- _EXERCISE GOAL_: Which lines of the records contain the word "Open"? Pick out and copy each of them.

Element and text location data
__________________________________________________

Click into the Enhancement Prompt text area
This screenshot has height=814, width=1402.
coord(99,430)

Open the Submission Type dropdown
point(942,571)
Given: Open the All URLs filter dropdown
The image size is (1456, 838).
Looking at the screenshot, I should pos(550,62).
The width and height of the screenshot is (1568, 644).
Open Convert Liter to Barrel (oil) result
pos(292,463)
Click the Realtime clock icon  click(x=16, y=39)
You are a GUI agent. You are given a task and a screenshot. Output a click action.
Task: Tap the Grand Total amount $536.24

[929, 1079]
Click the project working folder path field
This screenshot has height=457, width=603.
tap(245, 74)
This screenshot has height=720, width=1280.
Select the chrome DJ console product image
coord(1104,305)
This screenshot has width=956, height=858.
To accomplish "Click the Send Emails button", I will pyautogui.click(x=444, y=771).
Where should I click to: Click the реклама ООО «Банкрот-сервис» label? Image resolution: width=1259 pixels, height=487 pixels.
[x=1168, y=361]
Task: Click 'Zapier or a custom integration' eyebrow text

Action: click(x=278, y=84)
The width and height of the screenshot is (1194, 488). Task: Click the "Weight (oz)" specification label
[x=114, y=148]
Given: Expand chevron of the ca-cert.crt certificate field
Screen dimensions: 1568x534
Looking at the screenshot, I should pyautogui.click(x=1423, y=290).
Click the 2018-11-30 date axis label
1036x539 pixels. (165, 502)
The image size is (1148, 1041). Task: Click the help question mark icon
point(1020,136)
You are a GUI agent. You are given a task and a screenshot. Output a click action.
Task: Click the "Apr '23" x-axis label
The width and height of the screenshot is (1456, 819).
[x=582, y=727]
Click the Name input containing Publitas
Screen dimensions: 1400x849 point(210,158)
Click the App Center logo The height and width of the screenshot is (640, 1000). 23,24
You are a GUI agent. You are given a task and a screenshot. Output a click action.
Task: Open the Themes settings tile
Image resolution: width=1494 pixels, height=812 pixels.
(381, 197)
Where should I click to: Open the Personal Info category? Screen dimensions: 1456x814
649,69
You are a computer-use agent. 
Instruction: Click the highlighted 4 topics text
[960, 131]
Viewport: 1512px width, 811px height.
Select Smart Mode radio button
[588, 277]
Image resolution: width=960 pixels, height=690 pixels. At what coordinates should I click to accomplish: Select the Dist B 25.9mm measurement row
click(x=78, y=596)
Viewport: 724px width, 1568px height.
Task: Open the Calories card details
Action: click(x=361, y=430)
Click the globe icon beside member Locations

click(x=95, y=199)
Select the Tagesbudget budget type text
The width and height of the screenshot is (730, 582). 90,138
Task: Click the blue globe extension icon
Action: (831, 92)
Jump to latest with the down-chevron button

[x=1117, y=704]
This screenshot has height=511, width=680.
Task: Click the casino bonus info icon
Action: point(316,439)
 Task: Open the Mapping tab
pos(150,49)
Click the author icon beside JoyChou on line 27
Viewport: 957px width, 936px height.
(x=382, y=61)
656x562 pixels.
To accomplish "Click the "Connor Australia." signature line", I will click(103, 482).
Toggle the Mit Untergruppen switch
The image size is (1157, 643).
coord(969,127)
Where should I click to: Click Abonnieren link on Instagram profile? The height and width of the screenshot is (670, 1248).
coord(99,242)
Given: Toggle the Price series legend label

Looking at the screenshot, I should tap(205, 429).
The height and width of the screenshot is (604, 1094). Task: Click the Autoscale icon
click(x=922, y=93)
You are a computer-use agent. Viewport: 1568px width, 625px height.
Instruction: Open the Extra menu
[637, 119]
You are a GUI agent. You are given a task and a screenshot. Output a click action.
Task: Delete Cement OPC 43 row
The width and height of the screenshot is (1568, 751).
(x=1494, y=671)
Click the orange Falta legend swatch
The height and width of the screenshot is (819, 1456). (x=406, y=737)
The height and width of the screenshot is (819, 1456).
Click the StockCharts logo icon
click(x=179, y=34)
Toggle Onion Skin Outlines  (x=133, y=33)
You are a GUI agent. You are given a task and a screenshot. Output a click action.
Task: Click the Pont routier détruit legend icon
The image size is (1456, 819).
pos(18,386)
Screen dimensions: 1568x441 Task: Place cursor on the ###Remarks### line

__________________________________________________

- _THE COMPLETED TASK_:
Open the Submission Type dropdown
Given: Open the All URLs filter dropdown
Open Convert Liter to Barrel (oil) result
Task: Open the Themes settings tile
Where should I click to: Open the Personal Info category? Screen dimensions: 1456x814
Task: Open the Calories card details
 Task: Open the Mapping tab
Instruction: Open the Extra menu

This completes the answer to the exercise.